Give the stored data below as a Markdown table with the columns "No." and "Data line", one numbered row for each line. Skip blank lines and leave out the pictures.

Stored data
##########

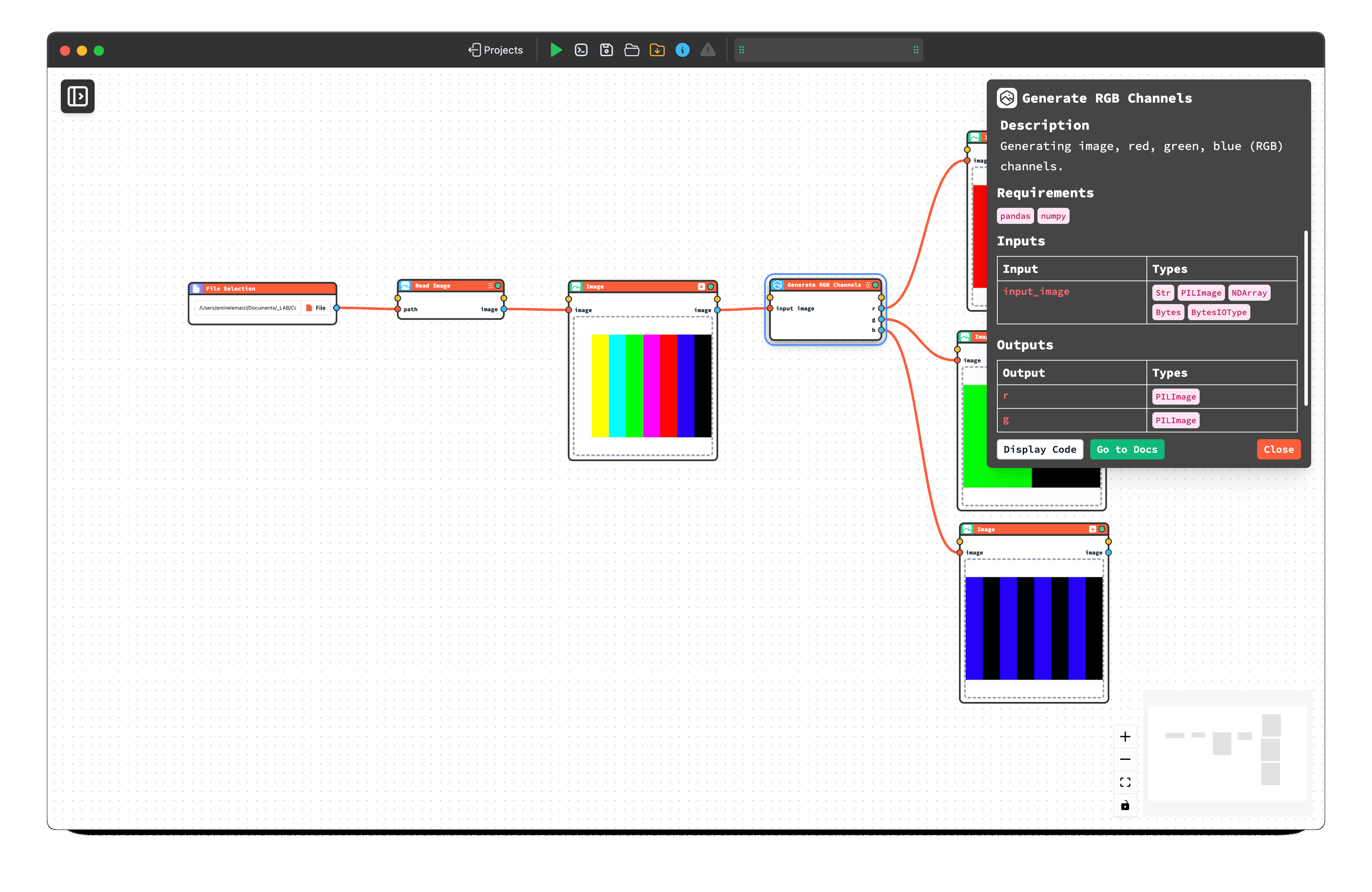Screen dimensions: 1372x892
Task: Toggle the status indicator on Read Image node
Action: (498, 285)
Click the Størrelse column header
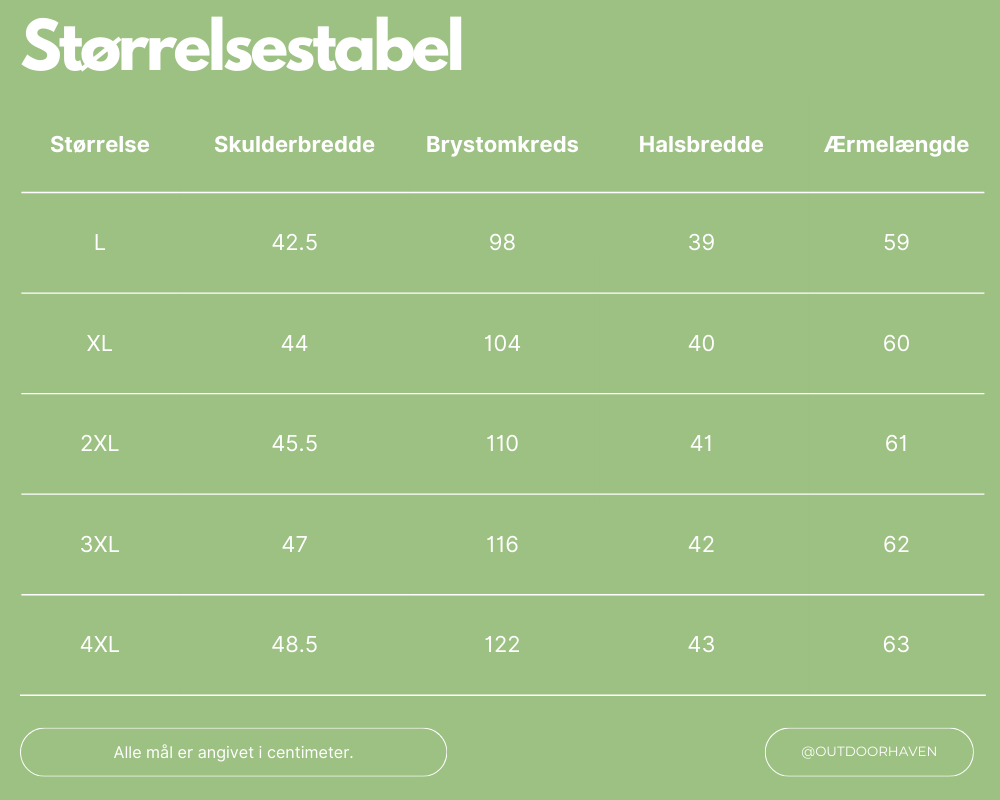Image resolution: width=1000 pixels, height=800 pixels. tap(100, 144)
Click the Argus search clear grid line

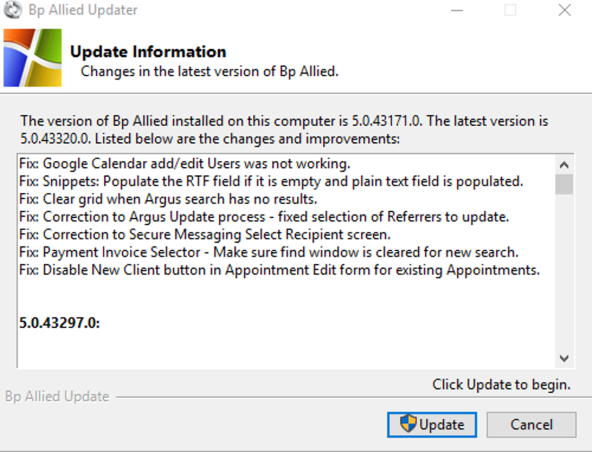pyautogui.click(x=168, y=199)
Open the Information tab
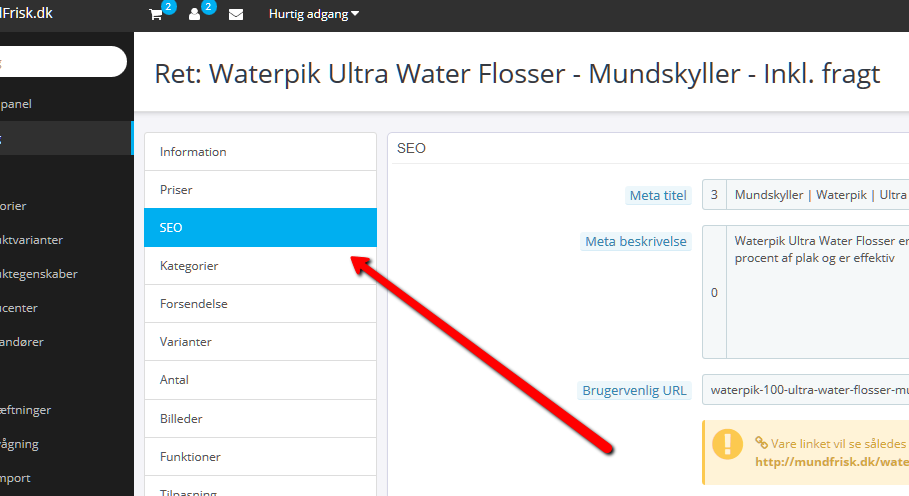The height and width of the screenshot is (496, 909). [260, 152]
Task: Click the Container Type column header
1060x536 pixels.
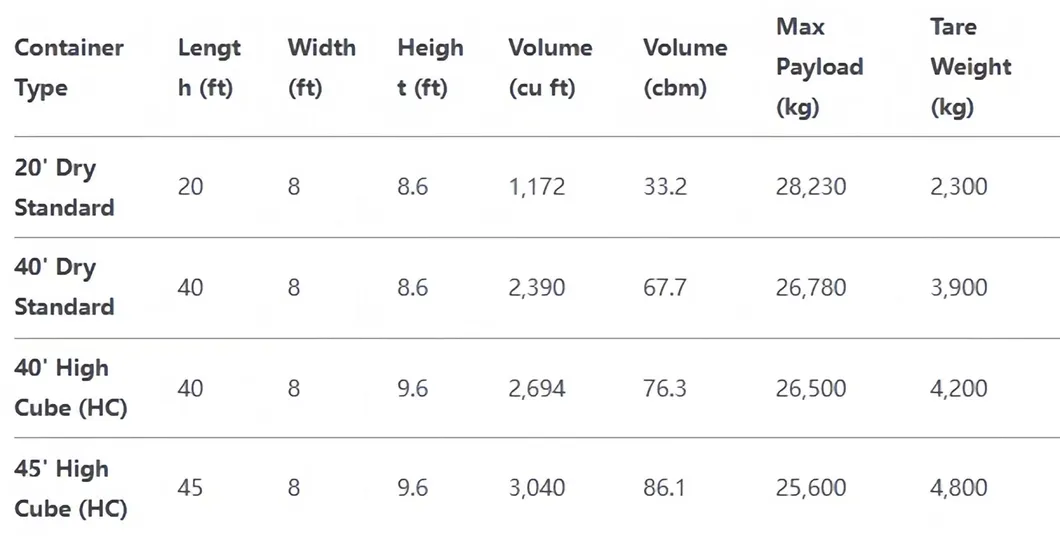Action: click(69, 68)
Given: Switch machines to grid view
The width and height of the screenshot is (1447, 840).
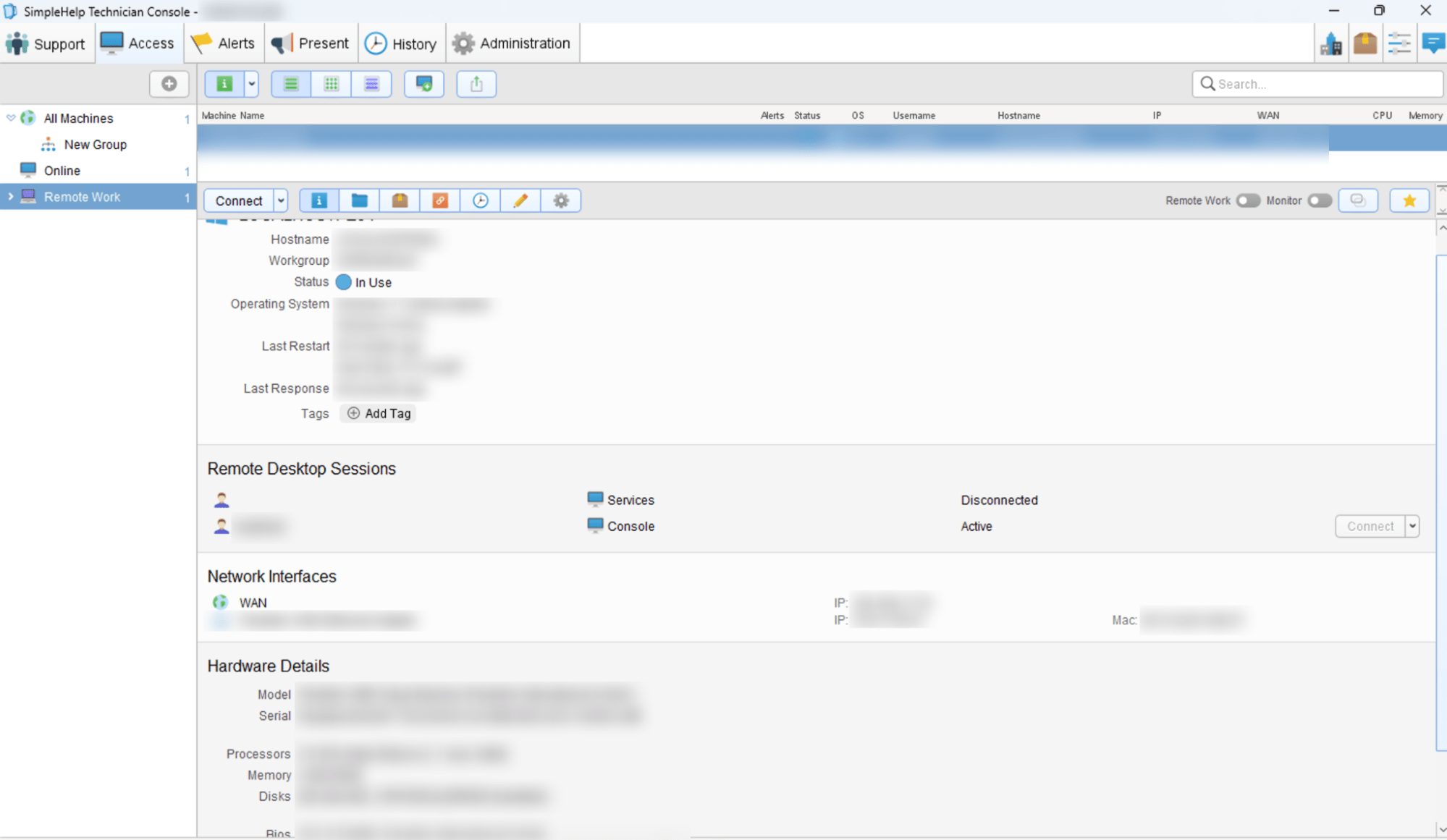Looking at the screenshot, I should [331, 84].
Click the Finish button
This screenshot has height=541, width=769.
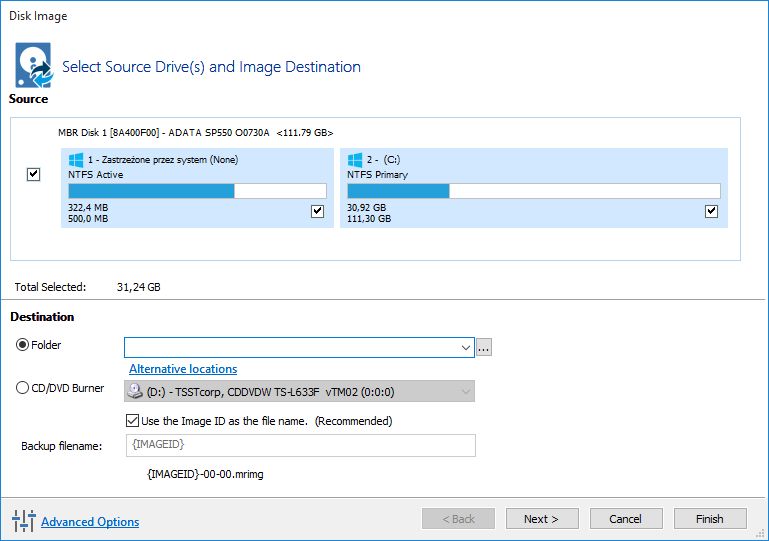tap(710, 519)
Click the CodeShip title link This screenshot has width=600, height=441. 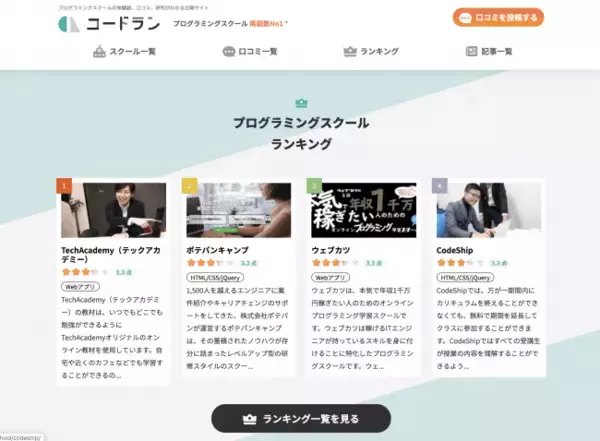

##########

Full output:
| No. | Data line |
|---|---|
| 1 | Screen dimensions: 1372x892 |
| 2 | Task: Toggle the status indicator on Read Image node |
| 3 | Action: (498, 285) |
| 4 | Click the Størrelse column header |
| 5 | Image resolution: width=1000 pixels, height=800 pixels. tap(100, 144) |
| 6 | Click the Argus search clear grid line |
| 7 | pyautogui.click(x=168, y=199) |
| 8 | Open the Information tab |
| 9 | The height and width of the screenshot is (496, 909). [260, 152] |
| 10 | Task: Click the Container Type column header |
| 11 | 1060x536 pixels. |
| 12 | Action: click(69, 68) |
| 13 | Given: Switch machines to grid view |
| 14 | The width and height of the screenshot is (1447, 840). |
| 15 | Looking at the screenshot, I should [331, 84]. |
| 16 | Click the Finish button |
| 17 | This screenshot has height=541, width=769. |
| 18 | tap(710, 519) |
| 19 | Click the CodeShip title link This screenshot has width=600, height=441.  |